Complex sed search and replace (multiline, regexp, non-greedy)
02 Feb 2023I had a large chunk of text (output from another command), and needed to perform a search and replace on it. I usually do that either with zsh builting ${var:gs/x/y/} syntax or sed, but this time my pattern was spread on several lines.
Multi-line with --null-data
The trick here is to use sed ---null-data to make it operate on the full text instead of on invidual lines. Technically, it now considers a "line" to end with a NUL character, and not a \n anymore.
Improve readability with --regexp-extended
To improve readability of my regexps, I also used --regexp-extended which allows me to write capturing groups without having to escape them ((.*) instead of \(.*\)).
Non-greedy
sed does not have a non-greedy mode, which means it will always capture the largest group it can.

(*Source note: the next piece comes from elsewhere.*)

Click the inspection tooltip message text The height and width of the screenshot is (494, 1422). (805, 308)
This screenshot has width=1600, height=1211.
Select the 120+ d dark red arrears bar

The way to work around that involves writing a slightly more complex regexp by specifically defining the one character we don't want to capture.
For example with the string foo_bar_baz, I might want to find the part before the first _ by doing ^(.*)_. This will actually return foo_bar because it's greedy.
The way to work around that is to use ^([^_]*)_ instead. This can be read as: capture everything that is not a _ from the start until you met a _.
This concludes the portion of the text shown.